The first time I got sick, no one was there to tell me how to take it. (Let me say at this point that taking medicine should require only a dosage, not a strategy.) First I tried disolving it- totally insoluble, and then it got stuck on everything, the cup, the dishrag, the sink. Yeah, that's medicine.

Next I tried dumping the contents in my mouth and washing it down. NEVER do this. You will have the bitter taste in your mouth until Justin Bieber finds his masculinity, which might not be forever, but it will be a blinking LONG time.

Later, I learned the strategy from P, my neighbour and colleague, who had learned it from his host family. You pour some liquid in your mouth, dump the contents on top of the liquid and swallow. You still get a little bitter, but not all the way to your SOUL.

Oh, and all public workers here are on National Health, which pays 70% of medical bills. Route canal for 100 bucks? Hellz yeah!

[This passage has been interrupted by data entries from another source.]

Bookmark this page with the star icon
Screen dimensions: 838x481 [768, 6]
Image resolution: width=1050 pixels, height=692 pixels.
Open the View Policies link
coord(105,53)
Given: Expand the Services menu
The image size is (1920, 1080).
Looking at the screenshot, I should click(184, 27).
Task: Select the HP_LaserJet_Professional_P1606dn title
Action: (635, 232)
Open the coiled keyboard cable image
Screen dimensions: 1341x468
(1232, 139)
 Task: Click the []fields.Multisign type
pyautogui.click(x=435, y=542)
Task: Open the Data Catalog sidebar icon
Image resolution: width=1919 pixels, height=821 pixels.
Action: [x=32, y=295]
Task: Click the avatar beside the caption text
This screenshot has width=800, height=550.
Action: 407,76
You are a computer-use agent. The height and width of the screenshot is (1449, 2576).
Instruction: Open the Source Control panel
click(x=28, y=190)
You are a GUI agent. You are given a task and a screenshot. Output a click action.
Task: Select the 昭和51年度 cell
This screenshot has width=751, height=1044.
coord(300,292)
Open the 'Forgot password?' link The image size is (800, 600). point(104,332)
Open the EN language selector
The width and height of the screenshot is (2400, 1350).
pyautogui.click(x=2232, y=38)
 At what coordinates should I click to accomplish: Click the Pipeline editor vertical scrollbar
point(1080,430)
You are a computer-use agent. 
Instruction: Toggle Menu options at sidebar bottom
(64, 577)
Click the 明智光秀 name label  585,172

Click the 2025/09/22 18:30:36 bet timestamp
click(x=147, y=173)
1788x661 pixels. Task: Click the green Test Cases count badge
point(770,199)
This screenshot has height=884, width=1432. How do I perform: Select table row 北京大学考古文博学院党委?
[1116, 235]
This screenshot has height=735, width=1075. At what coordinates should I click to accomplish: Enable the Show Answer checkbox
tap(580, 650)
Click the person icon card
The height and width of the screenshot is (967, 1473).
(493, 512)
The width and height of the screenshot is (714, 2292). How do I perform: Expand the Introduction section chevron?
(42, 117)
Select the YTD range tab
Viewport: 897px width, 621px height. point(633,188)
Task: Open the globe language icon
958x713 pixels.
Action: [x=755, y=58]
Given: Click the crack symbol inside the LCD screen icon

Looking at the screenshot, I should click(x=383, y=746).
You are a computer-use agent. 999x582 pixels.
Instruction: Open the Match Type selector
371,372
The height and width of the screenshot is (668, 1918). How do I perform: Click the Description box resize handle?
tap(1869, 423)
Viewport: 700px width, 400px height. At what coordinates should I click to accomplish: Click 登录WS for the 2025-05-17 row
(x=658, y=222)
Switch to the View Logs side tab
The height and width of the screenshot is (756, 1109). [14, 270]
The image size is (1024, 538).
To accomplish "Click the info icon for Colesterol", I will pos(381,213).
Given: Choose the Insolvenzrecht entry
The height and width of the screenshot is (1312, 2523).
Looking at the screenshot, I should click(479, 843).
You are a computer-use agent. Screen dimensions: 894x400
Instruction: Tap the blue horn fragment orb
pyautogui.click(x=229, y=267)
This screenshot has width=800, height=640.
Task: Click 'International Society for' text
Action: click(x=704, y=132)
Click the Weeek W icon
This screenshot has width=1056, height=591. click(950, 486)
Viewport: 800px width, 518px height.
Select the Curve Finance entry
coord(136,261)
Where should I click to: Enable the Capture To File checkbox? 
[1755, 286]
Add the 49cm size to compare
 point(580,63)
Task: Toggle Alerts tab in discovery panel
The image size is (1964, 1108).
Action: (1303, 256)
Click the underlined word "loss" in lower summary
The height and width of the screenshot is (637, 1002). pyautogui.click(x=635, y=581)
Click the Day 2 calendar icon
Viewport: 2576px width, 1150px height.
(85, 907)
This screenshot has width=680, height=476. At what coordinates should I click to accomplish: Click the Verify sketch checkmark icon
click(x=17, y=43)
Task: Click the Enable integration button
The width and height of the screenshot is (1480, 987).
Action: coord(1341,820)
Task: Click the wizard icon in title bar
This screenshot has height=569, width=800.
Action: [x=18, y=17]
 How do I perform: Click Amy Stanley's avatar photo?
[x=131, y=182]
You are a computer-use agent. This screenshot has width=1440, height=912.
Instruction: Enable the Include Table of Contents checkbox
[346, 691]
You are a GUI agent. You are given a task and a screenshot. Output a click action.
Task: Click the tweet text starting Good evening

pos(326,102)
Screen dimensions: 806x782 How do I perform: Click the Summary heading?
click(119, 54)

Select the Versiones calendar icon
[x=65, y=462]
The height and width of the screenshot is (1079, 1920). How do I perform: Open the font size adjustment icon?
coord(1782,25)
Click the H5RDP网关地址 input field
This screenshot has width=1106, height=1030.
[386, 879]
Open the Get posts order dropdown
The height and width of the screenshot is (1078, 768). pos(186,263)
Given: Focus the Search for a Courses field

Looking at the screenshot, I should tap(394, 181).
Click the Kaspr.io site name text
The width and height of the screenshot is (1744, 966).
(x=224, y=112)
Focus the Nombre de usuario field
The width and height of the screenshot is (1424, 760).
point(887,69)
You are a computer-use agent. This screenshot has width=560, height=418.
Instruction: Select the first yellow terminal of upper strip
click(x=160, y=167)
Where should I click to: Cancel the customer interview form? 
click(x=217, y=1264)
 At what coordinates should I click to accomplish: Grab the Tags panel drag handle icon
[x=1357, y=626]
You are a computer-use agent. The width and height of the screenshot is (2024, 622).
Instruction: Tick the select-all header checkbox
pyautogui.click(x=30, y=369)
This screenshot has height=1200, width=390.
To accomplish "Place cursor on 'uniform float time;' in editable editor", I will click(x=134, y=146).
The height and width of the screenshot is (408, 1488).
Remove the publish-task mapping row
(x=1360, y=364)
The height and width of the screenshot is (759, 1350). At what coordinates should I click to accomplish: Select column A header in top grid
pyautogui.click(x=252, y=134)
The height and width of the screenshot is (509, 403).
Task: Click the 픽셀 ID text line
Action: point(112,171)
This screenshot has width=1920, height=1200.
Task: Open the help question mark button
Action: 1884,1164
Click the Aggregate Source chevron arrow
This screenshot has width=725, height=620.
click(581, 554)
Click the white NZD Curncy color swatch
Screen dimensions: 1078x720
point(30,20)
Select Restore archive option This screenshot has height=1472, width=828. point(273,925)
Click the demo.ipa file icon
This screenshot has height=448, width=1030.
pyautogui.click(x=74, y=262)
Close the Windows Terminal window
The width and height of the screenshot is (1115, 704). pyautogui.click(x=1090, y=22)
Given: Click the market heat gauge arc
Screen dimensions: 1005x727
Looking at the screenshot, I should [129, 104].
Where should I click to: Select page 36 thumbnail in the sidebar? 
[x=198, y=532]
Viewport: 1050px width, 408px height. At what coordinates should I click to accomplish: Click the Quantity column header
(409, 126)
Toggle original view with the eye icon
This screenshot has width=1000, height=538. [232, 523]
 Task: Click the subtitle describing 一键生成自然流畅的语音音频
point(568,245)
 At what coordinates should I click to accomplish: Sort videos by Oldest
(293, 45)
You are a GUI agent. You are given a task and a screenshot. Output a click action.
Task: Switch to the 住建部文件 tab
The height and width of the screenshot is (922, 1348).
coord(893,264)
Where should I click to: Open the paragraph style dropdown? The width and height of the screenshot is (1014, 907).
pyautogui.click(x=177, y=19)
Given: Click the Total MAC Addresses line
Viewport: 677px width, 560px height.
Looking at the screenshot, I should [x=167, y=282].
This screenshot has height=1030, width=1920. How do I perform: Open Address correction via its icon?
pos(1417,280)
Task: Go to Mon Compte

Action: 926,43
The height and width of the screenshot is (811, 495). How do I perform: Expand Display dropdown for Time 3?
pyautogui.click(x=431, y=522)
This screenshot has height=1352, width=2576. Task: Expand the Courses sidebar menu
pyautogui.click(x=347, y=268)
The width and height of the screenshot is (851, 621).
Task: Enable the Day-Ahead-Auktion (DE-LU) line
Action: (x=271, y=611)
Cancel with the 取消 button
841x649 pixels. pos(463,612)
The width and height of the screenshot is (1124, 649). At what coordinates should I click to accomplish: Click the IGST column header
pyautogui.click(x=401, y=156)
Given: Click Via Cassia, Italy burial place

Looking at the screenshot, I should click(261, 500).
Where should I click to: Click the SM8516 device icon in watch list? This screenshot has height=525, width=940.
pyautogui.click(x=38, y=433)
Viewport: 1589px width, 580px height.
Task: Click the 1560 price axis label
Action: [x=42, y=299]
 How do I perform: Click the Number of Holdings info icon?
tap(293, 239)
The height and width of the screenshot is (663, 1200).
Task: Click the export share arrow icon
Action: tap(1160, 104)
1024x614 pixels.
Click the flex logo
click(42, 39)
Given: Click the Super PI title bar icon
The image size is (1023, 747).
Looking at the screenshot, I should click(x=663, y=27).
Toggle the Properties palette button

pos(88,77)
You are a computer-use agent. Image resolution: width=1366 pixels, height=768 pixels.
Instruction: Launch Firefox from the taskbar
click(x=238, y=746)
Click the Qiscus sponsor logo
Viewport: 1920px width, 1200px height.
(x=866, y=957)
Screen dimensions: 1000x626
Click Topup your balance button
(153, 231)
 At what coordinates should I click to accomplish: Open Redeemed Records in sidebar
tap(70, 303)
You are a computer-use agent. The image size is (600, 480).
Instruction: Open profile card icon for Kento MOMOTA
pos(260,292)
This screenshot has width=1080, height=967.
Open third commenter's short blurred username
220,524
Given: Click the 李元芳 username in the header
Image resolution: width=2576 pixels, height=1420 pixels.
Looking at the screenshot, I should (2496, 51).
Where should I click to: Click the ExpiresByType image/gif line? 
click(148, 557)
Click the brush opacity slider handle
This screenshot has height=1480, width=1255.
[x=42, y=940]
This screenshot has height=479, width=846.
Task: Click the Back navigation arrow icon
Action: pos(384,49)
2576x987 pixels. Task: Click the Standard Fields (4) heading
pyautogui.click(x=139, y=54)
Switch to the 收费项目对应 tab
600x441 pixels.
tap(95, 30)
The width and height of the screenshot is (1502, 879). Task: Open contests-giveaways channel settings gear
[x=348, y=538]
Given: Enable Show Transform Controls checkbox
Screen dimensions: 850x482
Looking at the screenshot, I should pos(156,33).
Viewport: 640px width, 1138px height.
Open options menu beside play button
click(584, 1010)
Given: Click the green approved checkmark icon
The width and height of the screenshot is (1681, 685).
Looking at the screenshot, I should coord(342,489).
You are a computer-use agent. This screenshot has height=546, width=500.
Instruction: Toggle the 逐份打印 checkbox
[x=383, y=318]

PS, I'm sure you take forgranted the ability to communicate and read. It's always fun going to the doctor, and not quite understanding but saying yes anyhow, and knowing that it's only a matter of time before you wake up from a surgery minus a kidney.

Just sayin'

6 comments:

T C Mckee said...

Ha! Why did this post remind me of the time my internet went down and I called up Verizon, only to be told that I could check the status of the problem online at www.verizon.com. Really! How brilliant! Gotta love it;)

KO said...

Almost makes the American health care system sound okay... oh, wait, no it doesn't.

Angela Ackerman said...

I'm not meaning to laugh at your medical woes, but this: <> made me snort Diet Dr Pepper up my nose!

ROTF

Angela @ The Bookshelf Muse

Marsha Sigman said...

LOL, I am laughing my ass off right now!

I am so using the Justin B comment.hahaha

I would also like to add that depending on your network of doctors over here, you can actually end up with foreigners who have heavy accents. I don't mind a bit, usually the service is awesome, until I am trying to understand what the hell is wrong with me. One time I came home from the doctor and told my husband that I was either fine or going to be dead within the week. Whatever.

Natalie Aguirre said...

I can't believe how different the medical system is. Who would ever think the medicine would be so different.

Don't worry about making the NaNo word count. You can only do what you can do and the point is to make progress, which is sounds like you've done.

Amy Holder said...

I can't believe the health care system there! Wow, what a pain...literally and figuratively. Good luck with everything, including NaNo!